Top of Passage shown
At the heart of any path to purchase, is the nucleus. This is the command center of your brand and your product offerings. Your nucleus should respond to the external happenings all around it. We know things about shopper demographics and behaviors that we could have only imagined 10 years ago. Dig deep to find out the inner workings of their mind as they wander the this path so when they enter your space, you can deliver appropriate messaging and product presentation with military precision.
2. Precision Delivery.
Too much information too soon, and you’ve lost them. Actually, too much of anything, at any point, will lose them. Organize and present your information and product presentation in a manner that is logical and easy to navigate. Hone in on what is most important, and be strategic in how you communicate that at every level.
Jon Bird, industry veteran with over 30 years of retail marketing communications experience, developed a simple way to view visual merchandising: Hi, Eye, Buy. This concept asks brands to think about the various levels of exposure their audiences face, and use that as the roadmap to effectively deliver messaging.
- Hi - How can you capture shoppers’ attention at the highest level? What type of signage, graphics, indicators do you need to include that simply introduce the shopper to your brand? How will you invite them into your space?
Bottom of Passage shown
*Assignment*.
In the merchandising passage, who developed the Hi, Eye, Buy way of viewing visual merchandising? The records are separate material, not connected to the merchandising passage above.
Top of Available data
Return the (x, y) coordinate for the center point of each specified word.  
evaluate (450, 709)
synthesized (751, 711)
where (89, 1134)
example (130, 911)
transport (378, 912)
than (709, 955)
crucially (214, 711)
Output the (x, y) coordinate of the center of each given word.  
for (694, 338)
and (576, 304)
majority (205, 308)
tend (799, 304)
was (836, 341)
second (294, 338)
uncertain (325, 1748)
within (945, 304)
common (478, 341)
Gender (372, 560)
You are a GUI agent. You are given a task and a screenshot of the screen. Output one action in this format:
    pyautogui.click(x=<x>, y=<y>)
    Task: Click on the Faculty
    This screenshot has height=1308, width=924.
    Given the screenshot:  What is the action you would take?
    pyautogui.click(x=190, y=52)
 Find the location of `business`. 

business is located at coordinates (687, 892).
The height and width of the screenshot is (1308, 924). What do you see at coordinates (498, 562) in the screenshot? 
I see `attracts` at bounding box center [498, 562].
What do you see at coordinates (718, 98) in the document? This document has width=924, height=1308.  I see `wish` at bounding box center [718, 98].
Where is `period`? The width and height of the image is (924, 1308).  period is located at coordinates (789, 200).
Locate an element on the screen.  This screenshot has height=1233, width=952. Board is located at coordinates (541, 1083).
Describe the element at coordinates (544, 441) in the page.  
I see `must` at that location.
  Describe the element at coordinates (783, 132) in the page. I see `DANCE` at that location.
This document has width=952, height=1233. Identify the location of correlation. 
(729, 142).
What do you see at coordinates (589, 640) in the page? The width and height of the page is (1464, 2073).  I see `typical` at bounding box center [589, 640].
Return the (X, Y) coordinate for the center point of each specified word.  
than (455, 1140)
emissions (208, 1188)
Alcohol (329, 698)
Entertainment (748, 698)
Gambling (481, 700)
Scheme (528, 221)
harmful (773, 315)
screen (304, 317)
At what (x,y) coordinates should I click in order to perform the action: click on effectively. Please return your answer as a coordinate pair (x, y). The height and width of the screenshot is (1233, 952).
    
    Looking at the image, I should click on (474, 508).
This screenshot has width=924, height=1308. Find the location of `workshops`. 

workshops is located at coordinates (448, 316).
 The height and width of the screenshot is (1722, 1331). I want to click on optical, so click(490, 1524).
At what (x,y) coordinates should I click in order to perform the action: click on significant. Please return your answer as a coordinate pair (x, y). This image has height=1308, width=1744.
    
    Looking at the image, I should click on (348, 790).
Bottom of Available data
*Output for this task*.
Jon Bird, an industry veteran with over 30 years of retail marketing communications experience.